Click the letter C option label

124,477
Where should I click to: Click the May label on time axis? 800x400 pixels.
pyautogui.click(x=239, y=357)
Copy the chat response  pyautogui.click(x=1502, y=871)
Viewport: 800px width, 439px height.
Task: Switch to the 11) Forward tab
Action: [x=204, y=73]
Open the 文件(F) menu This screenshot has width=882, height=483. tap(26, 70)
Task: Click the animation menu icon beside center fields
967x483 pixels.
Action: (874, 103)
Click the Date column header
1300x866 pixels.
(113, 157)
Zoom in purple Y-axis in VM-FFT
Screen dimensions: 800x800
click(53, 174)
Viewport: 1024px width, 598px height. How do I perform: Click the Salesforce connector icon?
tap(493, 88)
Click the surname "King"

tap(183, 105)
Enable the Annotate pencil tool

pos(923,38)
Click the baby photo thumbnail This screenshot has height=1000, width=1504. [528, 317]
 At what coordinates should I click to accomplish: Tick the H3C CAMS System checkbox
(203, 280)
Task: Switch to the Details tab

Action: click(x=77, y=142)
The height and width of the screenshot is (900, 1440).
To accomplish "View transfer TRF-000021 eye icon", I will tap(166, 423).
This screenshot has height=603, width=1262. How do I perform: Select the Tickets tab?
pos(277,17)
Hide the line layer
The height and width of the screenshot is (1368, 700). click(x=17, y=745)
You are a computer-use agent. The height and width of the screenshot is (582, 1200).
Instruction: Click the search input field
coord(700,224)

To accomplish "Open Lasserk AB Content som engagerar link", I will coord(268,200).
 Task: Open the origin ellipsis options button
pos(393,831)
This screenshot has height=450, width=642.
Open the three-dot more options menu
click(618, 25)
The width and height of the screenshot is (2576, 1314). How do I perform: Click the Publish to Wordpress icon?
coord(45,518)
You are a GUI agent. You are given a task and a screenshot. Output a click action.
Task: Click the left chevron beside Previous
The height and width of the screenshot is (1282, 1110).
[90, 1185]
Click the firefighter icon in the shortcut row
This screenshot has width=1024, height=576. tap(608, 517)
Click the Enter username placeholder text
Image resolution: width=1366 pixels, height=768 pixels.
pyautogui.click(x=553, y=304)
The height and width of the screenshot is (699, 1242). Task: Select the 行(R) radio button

▸ Your task: Reproduce the full set of records precisely.

▸ Task response:
Click the letter C option label

124,477
Where should I click to: Click the May label on time axis? 800x400 pixels.
pyautogui.click(x=239, y=357)
Copy the chat response  pyautogui.click(x=1502, y=871)
Viewport: 800px width, 439px height.
Task: Switch to the 11) Forward tab
Action: [x=204, y=73]
Open the 文件(F) menu This screenshot has width=882, height=483. tap(26, 70)
Task: Click the animation menu icon beside center fields
967x483 pixels.
Action: (874, 103)
Click the Date column header
1300x866 pixels.
(113, 157)
Zoom in purple Y-axis in VM-FFT
Screen dimensions: 800x800
click(53, 174)
Viewport: 1024px width, 598px height. How do I perform: Click the Salesforce connector icon?
tap(493, 88)
Click the surname "King"

tap(183, 105)
Enable the Annotate pencil tool

pos(923,38)
Click the baby photo thumbnail This screenshot has height=1000, width=1504. [528, 317]
 At what coordinates should I click to accomplish: Tick the H3C CAMS System checkbox
(203, 280)
Task: Switch to the Details tab

Action: click(x=77, y=142)
The height and width of the screenshot is (900, 1440).
To accomplish "View transfer TRF-000021 eye icon", I will tap(166, 423).
This screenshot has height=603, width=1262. How do I perform: Select the Tickets tab?
pos(277,17)
Hide the line layer
The height and width of the screenshot is (1368, 700). click(x=17, y=745)
You are a computer-use agent. The height and width of the screenshot is (582, 1200).
Instruction: Click the search input field
coord(700,224)

To accomplish "Open Lasserk AB Content som engagerar link", I will coord(268,200).
 Task: Open the origin ellipsis options button
pos(393,831)
This screenshot has height=450, width=642.
Open the three-dot more options menu
click(618, 25)
The width and height of the screenshot is (2576, 1314). How do I perform: Click the Publish to Wordpress icon?
coord(45,518)
You are a GUI agent. You are given a task and a screenshot. Output a click action.
Task: Click the left chevron beside Previous
The height and width of the screenshot is (1282, 1110).
[90, 1185]
Click the firefighter icon in the shortcut row
This screenshot has width=1024, height=576. tap(608, 517)
Click the Enter username placeholder text
Image resolution: width=1366 pixels, height=768 pixels.
pyautogui.click(x=553, y=304)
The height and width of the screenshot is (699, 1242). Task: Select the 行(R) radio button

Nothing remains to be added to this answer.